Peki şu anki oran nedir.

Enki koca bir sırıtış eşliğinde ekrana anlık olarak takip ettiği yüzdeyi yansıttı: %1,00013

İşin kötü tarafı rakam her geçen saniye giderek artıyordu.

MARİ

Mari bu kahrolasıca uzay istasyonunda göreve başladığından beri onu hayatta tutan tek bir varlık vardı: İnanna. Ne zaman nasıl ve hangi ara ona bu kadar aşık olduğunu hatırlamıyordu ama her an ve her dakika yanında olmak istemesi kesinlikle kendi suçu olamazdı.

Nana’nın teninden yayılan ışık ve o karşı konulamaz garip koku… Onu öylesine bir tutkuyla seviyordu ki bu işe bazı kimyasalların karıştığından neredeyse emindi. Nana ise kendine o kadar çok güveniyordu ki ilk sevişmelerinde kendiyle ilgili tüm sırları anlatmıştı Mari’ye:

Nana ve Enki; An, Dünya ve Marduk’la beraber İLKEL’leri temsil ediyorlardı. Kendilerinden önceki varlıklara ilişkin bir anıları olmadığı gibi genellikle çekirdek anılar hariç yaşadıkları yüzbinlerce yıllık hayattan çok fazla detay hatırlamıyorlardı. Ölümsüzdüler, en azından şu anki fizik koşullarında. Temel besinleri de insanlardı. İnsan ruhu.

Çocukları vardı binlerce. “Ama yalnızca bizim kötü birer kopyalarımız olmaktan öteye gidemiyorlar” demişti Nana. Çünkü ölümlüler ve açgözlülerdi. Yine de elinde değildi Nana’nın. Sürekli yenilerini yapıyordu.

Tapınılası tanrısal yetenekleri vardı her birinin. Örneğin aşk için yaşıyordu Nana. Aşk onunla beraber doğmuştu zamana. Onunla beraber girmişti kitaplara. Onunla beraber varolmayı sürdürmüştü Enki’nin başlattığı bu bilgelik çağında.

Aramızda en çok uzak durman gereken Enki’dir demişti Nana. Enki’nin soğuk ve tartışmasız bir bilgeliği vardır. Matematiğin ve fiziğin varlığıdır O. Bildiğin tüm önde gelen fizikçiler onun çocuklarıdır. Ne kadar çözerse evrenin gizemini açgözlülüğünden ve geçmiş katliamlarından o kadar arınacağını sanır. Ama bunca yıl sonra görüyorsun ya bak geriye ruhsuz bir yıkıntı kaldı Enki’den. Onun savaş meydanlarındaki haykırışlarını özledim. Hem de çok.
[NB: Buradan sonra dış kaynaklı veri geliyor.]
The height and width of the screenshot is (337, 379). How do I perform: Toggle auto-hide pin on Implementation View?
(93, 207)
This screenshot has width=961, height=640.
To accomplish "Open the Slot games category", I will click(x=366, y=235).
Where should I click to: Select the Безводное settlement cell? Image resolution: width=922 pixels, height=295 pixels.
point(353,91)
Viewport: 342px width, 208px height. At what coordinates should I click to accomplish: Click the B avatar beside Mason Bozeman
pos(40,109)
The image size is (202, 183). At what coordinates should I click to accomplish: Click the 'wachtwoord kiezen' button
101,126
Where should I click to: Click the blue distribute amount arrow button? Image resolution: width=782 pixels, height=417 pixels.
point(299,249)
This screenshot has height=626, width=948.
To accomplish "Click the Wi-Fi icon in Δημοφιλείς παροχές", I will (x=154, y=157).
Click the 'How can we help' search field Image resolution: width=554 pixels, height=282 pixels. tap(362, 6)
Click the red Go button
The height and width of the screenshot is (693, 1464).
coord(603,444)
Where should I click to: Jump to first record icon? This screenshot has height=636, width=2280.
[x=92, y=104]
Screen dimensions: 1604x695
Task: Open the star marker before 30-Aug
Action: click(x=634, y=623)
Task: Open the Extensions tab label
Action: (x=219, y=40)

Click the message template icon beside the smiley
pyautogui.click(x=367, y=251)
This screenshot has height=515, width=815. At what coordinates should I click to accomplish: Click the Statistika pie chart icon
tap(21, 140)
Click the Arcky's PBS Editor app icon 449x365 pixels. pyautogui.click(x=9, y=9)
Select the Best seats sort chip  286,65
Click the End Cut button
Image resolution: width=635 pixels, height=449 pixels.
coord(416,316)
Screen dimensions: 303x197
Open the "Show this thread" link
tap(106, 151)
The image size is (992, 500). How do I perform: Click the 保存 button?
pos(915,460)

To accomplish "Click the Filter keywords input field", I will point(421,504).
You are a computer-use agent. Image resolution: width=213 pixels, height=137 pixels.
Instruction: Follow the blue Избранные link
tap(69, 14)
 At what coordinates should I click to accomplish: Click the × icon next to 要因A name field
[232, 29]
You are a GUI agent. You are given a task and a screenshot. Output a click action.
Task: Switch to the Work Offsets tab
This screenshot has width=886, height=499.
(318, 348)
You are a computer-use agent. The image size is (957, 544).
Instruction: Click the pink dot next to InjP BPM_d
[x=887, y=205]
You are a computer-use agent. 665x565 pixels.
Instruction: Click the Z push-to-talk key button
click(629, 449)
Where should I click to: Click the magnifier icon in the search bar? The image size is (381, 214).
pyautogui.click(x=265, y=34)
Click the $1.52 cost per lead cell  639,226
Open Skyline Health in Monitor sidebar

Marduk’u binlerce yıldır hiç görmedim. Nerede olduğu hakkında hiç bir fikrim yok. En büyük ve en çok gurur duyduğu Maya kıyımından sonra asla bir araya gelemezdik onunla. Hepimiz tarafından dışlandı ve sürüldü Sibirya ormanlarına. Geyik kanıyla beslendiğini, devasa ağaçların köklerini emdiğini duymuştum en son.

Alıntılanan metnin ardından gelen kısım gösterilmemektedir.